Aus der Gefangenschaft entlassen, erlebte Kopelew in Moskau die Tauwetterperiode. Er fand ein breites Betätigungsfeld: Er schrieb, übersetzte, hielt Vorlesungen, traf sich mit Verehrerinnen. Kopelew wurde neben Solschenizyn einer der bekanntesten sowjetischen Dissidenten. Schon Mitte der 60er Jahre setzte Kopelew sich für Andersdenkende wie Andrej Sacharow und Alexander Solschenizyn ein. Als Dissident schrieb er kritische Artikel, Proteste gegen die Verfolgung Andersdenkender, veröffentlichte in westlichen Medien. Seine Wohnung wurde zur Anlaufstelle von Dissidenten und Auslandskorrespondenten wie Fritz Pleitgen und Klaus Bednarz. Über diese Kontakte erreichten seine Manuskripte und Briefe den Westen. In dieser Zeit lernte Kopelew auch den deutschen Schriftsteller Heinrich Böll kennen, mit dem ihn eine enge Freundschaft bis zu dessen Tod 1985 verband.
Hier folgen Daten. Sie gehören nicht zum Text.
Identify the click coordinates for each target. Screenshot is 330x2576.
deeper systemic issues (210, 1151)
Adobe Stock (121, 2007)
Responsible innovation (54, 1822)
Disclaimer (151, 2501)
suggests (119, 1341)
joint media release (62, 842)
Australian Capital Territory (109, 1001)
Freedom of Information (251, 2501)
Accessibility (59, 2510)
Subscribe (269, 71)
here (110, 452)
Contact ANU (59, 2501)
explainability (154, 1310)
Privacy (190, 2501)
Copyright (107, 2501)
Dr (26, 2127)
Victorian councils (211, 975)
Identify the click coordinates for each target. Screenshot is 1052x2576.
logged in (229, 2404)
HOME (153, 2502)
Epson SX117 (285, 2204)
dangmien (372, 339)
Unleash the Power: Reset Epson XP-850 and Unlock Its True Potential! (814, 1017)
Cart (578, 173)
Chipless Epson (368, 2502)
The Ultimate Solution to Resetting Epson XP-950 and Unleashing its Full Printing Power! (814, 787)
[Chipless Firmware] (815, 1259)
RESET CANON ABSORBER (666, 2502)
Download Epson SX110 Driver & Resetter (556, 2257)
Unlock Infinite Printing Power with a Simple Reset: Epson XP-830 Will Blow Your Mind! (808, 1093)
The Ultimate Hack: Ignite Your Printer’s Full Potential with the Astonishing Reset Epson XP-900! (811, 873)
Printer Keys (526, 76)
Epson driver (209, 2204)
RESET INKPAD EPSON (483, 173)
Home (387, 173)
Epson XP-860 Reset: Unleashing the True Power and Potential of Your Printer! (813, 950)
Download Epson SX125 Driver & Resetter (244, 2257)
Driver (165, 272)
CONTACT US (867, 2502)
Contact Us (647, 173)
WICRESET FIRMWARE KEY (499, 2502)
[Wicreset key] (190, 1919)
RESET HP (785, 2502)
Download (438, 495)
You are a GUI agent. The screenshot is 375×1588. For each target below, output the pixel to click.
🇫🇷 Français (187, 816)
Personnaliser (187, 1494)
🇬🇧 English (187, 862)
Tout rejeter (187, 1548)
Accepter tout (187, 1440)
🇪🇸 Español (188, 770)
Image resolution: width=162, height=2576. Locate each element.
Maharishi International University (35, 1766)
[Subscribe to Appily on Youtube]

Als das Ehepaar Kopelew sich 1980 auf das Wagnis einer Bildungsreise nach Deutschland einließ, glaubte es nicht daran, ausgebürgert zu werden, doch schon Anfang 1981 wurde die Auslandsreise zum Exil. Das Ehepaar fand Aufnahme bei Heinrich Böll. Lew Kopelew war als Interview- und Ge-sprächspartner sehr gefragt. Er machte auch in seiner Kölner Zeit immer wieder auf Menschenrechtsverletzungen in der Sowjetunion aufmerksam. Er warb ähnlich wie die Moskauer Memorial-Gesellschaft für die Aufarbeitung der verschwiegenen und von der Zensur tabuisierten kommunistischen Verbrechen.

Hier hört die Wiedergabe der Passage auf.